### PROBLEM TO WORK ON
Among the entries that follow, find the lines containing the string "button" and copy them.

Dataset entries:
BEGIN

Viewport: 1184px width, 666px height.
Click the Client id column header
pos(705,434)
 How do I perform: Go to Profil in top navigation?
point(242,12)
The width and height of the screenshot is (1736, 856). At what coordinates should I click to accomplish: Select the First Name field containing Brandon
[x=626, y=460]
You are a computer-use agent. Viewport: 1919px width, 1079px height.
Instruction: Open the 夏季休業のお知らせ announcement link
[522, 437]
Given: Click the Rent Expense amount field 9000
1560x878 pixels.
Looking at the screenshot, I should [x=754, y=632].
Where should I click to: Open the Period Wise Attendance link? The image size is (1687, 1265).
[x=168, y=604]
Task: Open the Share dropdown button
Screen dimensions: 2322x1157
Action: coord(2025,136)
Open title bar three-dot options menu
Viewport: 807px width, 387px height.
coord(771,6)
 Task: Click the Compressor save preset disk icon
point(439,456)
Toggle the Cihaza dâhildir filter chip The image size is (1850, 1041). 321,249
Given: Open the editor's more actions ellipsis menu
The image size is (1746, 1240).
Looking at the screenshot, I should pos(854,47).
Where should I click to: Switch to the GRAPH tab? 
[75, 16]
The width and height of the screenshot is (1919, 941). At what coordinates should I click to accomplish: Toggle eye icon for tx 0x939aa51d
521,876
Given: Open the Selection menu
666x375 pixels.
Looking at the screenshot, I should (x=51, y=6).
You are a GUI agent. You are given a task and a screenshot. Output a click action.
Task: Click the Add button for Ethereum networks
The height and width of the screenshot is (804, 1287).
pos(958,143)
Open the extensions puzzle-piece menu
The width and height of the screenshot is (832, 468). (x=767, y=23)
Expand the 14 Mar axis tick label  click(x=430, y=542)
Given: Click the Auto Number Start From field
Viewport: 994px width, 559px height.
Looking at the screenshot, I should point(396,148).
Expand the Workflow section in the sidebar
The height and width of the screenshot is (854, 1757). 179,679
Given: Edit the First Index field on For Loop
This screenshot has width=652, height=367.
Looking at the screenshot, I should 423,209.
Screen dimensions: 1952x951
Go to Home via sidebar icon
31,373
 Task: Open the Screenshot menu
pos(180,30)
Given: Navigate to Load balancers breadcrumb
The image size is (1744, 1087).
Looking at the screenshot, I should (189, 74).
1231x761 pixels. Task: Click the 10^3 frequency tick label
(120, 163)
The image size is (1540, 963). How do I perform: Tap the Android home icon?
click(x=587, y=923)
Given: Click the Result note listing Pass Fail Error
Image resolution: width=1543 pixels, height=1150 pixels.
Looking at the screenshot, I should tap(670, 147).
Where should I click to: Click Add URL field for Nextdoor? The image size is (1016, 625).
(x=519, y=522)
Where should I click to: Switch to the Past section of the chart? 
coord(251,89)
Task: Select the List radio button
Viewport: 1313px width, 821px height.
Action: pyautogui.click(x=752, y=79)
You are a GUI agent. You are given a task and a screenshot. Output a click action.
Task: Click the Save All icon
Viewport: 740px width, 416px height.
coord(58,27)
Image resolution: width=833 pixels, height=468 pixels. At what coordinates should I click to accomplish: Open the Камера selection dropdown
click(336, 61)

END

### ANSWER TO THIS TASK
Task: Open the Share dropdown button
Task: Click the Add button for Ethereum networks
Task: Select the List radio button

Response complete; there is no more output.